_Given problem:_ Reproduce every line of the records below verbatim, without changing anything.

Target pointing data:
....................

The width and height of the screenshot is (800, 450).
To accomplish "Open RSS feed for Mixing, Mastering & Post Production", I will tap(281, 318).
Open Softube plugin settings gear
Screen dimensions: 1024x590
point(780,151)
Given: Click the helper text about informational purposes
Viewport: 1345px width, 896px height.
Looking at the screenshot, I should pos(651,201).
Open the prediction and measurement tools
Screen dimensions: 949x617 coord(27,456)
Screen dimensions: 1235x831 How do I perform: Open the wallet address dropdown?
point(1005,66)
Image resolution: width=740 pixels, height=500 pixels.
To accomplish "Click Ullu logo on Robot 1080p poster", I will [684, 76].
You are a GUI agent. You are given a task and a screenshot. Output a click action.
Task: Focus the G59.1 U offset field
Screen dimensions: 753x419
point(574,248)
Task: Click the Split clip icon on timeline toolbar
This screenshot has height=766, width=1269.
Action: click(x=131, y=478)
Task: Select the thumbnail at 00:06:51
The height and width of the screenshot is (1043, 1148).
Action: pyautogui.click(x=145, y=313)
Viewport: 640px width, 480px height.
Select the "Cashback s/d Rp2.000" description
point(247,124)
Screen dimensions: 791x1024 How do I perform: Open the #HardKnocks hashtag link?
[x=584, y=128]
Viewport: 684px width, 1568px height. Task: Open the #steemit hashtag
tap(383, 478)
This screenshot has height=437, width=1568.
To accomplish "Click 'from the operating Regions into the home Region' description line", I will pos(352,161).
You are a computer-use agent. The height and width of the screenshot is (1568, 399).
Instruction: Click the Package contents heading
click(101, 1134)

....................

_Completed exercise:_
The width and height of the screenshot is (800, 450).
To accomplish "Open RSS feed for Mixing, Mastering & Post Production", I will tap(281, 318).
Open Softube plugin settings gear
Screen dimensions: 1024x590
point(780,151)
Given: Click the helper text about informational purposes
Viewport: 1345px width, 896px height.
Looking at the screenshot, I should pos(651,201).
Open the prediction and measurement tools
Screen dimensions: 949x617 coord(27,456)
Screen dimensions: 1235x831 How do I perform: Open the wallet address dropdown?
point(1005,66)
Image resolution: width=740 pixels, height=500 pixels.
To accomplish "Click Ullu logo on Robot 1080p poster", I will [684, 76].
You are a GUI agent. You are given a task and a screenshot. Output a click action.
Task: Focus the G59.1 U offset field
Screen dimensions: 753x419
point(574,248)
Task: Click the Split clip icon on timeline toolbar
This screenshot has height=766, width=1269.
Action: click(x=131, y=478)
Task: Select the thumbnail at 00:06:51
The height and width of the screenshot is (1043, 1148).
Action: pyautogui.click(x=145, y=313)
Viewport: 640px width, 480px height.
Select the "Cashback s/d Rp2.000" description
point(247,124)
Screen dimensions: 791x1024 How do I perform: Open the #HardKnocks hashtag link?
[x=584, y=128]
Viewport: 684px width, 1568px height. Task: Open the #steemit hashtag
tap(383, 478)
This screenshot has height=437, width=1568.
To accomplish "Click 'from the operating Regions into the home Region' description line", I will pos(352,161).
You are a computer-use agent. The height and width of the screenshot is (1568, 399).
Instruction: Click the Package contents heading
click(101, 1134)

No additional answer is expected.